ローマ皇帝ハドリアヌス帝が建設した都市。ギリシアの北方、バルカン半島の要衝にあり、商業が発展するとともに、古来幾たびか戦場となった。バルカン半島に進出したオスマン帝国は1361年ごろにこの地を占領、後に都としエディルネといわれるようになった。

ローマ時代

エディルネ GoogleMap

 この都市は、ローマの五賢帝の一人ハドリアヌスの建設した都市で、その名からラテン語でハドリアノポリスと言われた。そのギリシア名がアドリアノープルである。この地は、ローマ帝国が東西に分かれていく前の重要な地点にあったことから、4世紀に次のような重要な戦闘が三度にわたって行われている。
コンスタンティヌス帝、帝国を統一 324年7月3日にはコンスタンティヌスが西の皇帝として、東の皇帝リキニウスとの最終決戦をアドリアノープル近郊で行い、勝利して単独皇帝として帝国を支配するきっかけをつかんだ。
 このときの戦いでは、コンスタンティヌス帝は歩兵12万と騎兵1万をもって戦いに臨み、リキニウス帝の歩兵15万、騎兵1万5千の大軍と相対した。兵力については資料によって異同が大きく、正確なところは判らないが、かなりの兵力が衝突したのは間違いなく、古代ローマで最大の会戦であったとされている。
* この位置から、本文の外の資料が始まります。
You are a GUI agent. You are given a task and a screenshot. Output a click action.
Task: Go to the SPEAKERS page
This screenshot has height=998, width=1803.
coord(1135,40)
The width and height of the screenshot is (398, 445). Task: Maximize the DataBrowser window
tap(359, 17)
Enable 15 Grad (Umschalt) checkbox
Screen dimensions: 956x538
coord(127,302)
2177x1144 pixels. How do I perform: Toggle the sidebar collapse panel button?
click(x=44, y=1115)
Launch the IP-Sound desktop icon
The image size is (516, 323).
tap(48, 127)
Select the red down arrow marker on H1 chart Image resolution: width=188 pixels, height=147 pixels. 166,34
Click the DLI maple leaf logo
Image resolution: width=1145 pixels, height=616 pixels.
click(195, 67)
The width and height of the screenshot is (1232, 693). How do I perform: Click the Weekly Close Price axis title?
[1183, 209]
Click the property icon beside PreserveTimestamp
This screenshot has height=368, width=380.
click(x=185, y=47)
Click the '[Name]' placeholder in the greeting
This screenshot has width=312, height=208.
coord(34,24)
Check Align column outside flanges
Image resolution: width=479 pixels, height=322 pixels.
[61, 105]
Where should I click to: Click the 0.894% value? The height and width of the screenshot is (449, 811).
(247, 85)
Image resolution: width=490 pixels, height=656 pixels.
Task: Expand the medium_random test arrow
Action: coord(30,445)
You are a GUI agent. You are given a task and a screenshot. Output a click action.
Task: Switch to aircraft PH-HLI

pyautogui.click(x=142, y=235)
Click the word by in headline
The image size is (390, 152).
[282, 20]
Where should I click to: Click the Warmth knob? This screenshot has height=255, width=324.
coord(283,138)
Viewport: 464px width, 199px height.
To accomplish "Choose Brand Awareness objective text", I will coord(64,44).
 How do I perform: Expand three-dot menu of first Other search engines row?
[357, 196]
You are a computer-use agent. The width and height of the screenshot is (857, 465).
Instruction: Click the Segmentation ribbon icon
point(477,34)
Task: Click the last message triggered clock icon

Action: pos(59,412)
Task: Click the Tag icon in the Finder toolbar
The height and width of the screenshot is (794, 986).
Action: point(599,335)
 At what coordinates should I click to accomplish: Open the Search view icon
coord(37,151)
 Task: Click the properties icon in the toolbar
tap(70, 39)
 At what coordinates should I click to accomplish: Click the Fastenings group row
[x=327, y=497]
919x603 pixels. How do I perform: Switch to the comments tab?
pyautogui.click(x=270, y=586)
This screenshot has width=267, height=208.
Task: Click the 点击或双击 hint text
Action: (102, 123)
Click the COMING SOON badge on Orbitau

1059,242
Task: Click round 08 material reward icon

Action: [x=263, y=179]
なお、敗れたリキニウス帝は再起を図って逃亡したが、9月に捕らえられて翌年諸島に処刑された。コンスタンティヌス帝は306年の即位からこの戦今での間、常に対立皇帝との緊張関係を強いられたたため、自身の権力基盤となる機動軍として宮廷補助軍や皇帝護衛部隊を創設して軍事力を強化してきた。このアドリアノープルの戦いで対立皇帝を屈服させ、それまでの分治方式をなくして帝国の統一的支配を復活させた。330年、都をコンスタンティノープルに定めたのもその意味があった。<井上文則『軍と兵士のローマ帝国』2023 岩波新書 p.149>
 351年には、コンスタンティヌス大帝の次のローマ皇帝となったコンスタンティウス2世に対して、ガリアを拠点にして反旗を翻し、自らも皇帝を名のったマグネンティウスが戦いを挑んだが敗れた。
ローマ帝国、西ゴート軍に敗れる 378年には、ドナウ川を越えてローマ領に移動した西ゴート人人が反乱を起こしたことに対し、ローマ皇帝ヴァレンスが鎮圧に向かったが、この地の戦いで皇帝が戦死するという敗北を被った。西ゴート人は376年にフン人に追われてドナウ川を越え、ローマ帝国領内に逃れとき、ローマ帝国の東の正帝ヴァレンスは領内での居住を認めた。にもかかわらず現地のローマ官吏は西ゴート人に対して敵意を持ち、食料も与えず冷遇したことに西ゴート人が怒ったことが反乱の始まりだった。
 このときヴァレンス帝はシリアのアンティオキアでササン朝と対峙していたので、部下を派遣したが反乱を鎮圧することができなかった。そこでササン朝への対応を中断して378年8月、コンスタンティノープルに戻り、西の皇帝として分割統治しているグラティアヌス帝に援軍を要請した。しかし援軍が到着する前に西ゴート軍の主力1万がアドリアノープルに向かっているという知らせを受け、ヴァレンス帝は自ら兵を率いて出撃した。しかし8月9日、アドリアノープル近郊での戦闘でローマ軍は壊滅的な敗北を喫した。敗北の原因は敵勢力の数及びその位置を正確に把握せず、援軍を待たずに出撃し、戦闘中に左翼側面から予期せぬ騎兵部隊の攻撃を受けたことにあった。アンミアヌス・マルケリヌスの『ローマ帝政の歴史』によればこの戦いでローマ軍はあの第二次ポエニ戦争の時のカンネーの戦い以来の大敗北を喫し、兵力の3分の2を失い、皇帝自身も戦死した。
 東方正帝の戦死を受けて、西方井帝グラティアヌス帝が新たな東方正帝として選んだのが、退役将校であったテオドシウスであった。新東方正帝の最初の仕事は機動軍の再建と、西ゴート人への反撃であったが、それは果たされることはなかった。<井上文則『軍と兵士のローマ帝国』2023 岩波新書 p.193>
 その後、ローマ帝国が東西に分裂すると、バルカン半島に位置するアドリアノープルは東ローマ領(ビザンツ帝国)とされる。

オスマン帝国による征服

 14世紀にオスマン帝国は、バルカン半島に進出を開始、その過程で、ムラト1世は、1361年ごろこの地を占領し、さらに1366年にそれまでのブルサに替わるオスマン帝国の新しい都とした。オスマン帝国の都となってからはエディルネと改称された。1453年に都がイスタンブルに移るまでの都であり、それ以後もオスマン帝国第2の都市として栄えた。現在もトルコ共和国のヨーロッパ領土として残っている。